I also pulled up something that surely had some value. It was tarnished silver, a heavy little thing about four inches tall and looked like some mythical creature with missing limbs. At the base was what looked like paw.

“Cool. What do you think it is? I asked brushing it off. We were still on our stomachs, face to face and our voices resonated in the mysterious hole below our chins.

Dave took it, studied it a moment and said blandly, “It looks like it was once a leg on some fancy Chinese tea pots from the olden days.”

“What do they call those things? Gargoyles? No, griffins. Is this a griffin? I’ll bet it’s silver—probably worth something.” I guessed. Dave shook his head no.

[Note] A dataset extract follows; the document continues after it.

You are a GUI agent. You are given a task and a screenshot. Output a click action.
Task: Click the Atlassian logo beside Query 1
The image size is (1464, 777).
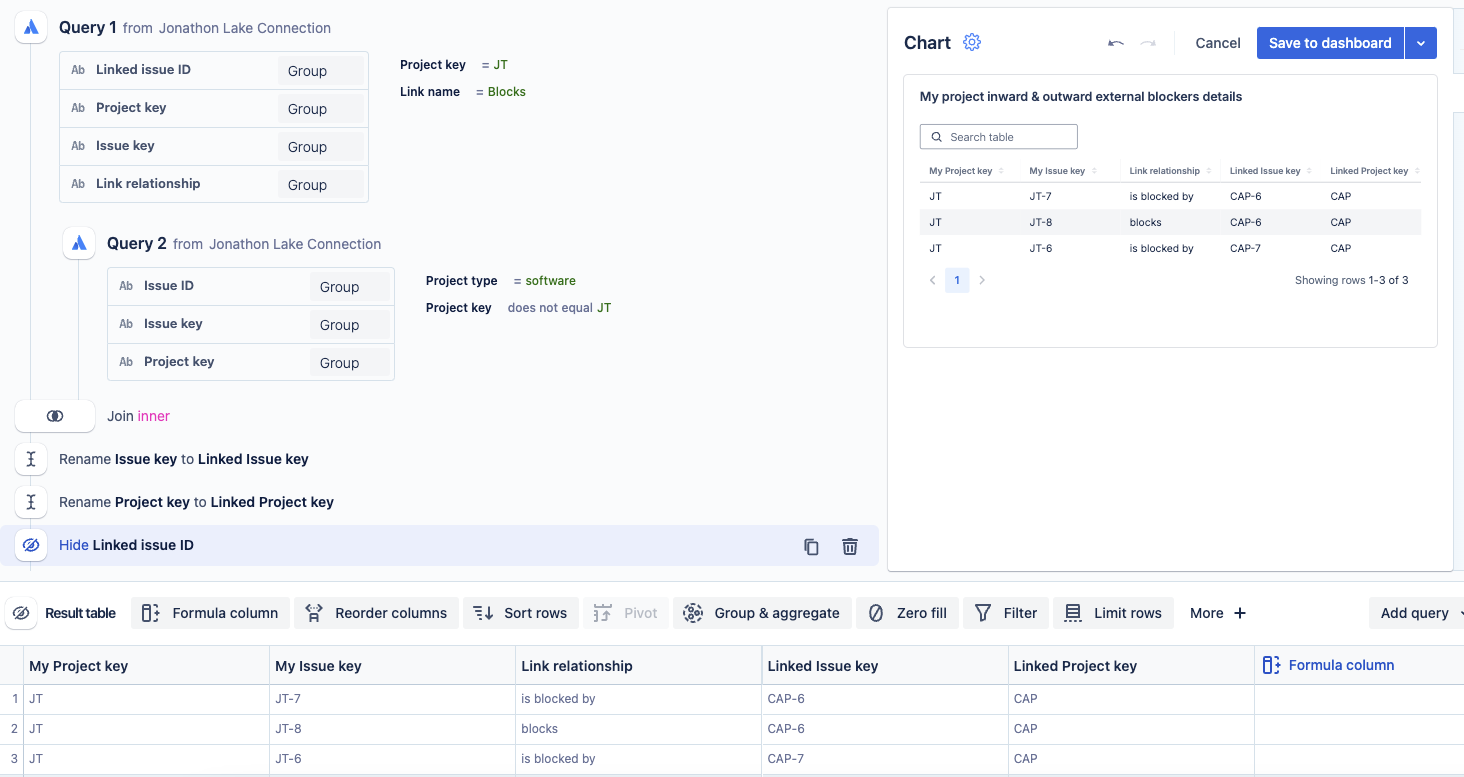(x=30, y=26)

“Griffins are part eagle part lion. That's not an eagle head. It looks more like a dragon."

"Yeah, I guess it is kind of a dragon with its wings broken off. But still," I said with some excitement, "I'll bet it's worth something."
"Probably not. It’s junk. Why else would they throw it down this well with all this other junk? They were just trying to fill it up.”

There was not a hint of the adventure that such a find would have triggered in Dave just a few years before, but I was not sure if his nonchalance was because I had found the silver dragon and not him. So I took it back from his hand and changed the subject. [The thing looked something like the second image but was in much rougher shape.]

“So you think this was a well? What would a well be doing in the middle of a woods?”

His answer was interrupted by the sound of footsteps tromping through the leaves behind us. Stretched vulnerably out, face down, we felt each step shake the ground, and I for one was startled until twisted toward the sky and I saw Dad’s face hovering over us with a smile.

“What on earth? What is it? A well? Must be.” He asked and answered his own questions as we listened. “Holy Baldy!* I knew there had to be an old homestead here. That explains the two-track that went to nowhere. But Man-a-chevitz!* There's the well. It’s a wonder you didn’t break your leg. Did one of you step in it?

“No. We dug it out like this. It was full of leaves and junk. Look at all these old bottles.”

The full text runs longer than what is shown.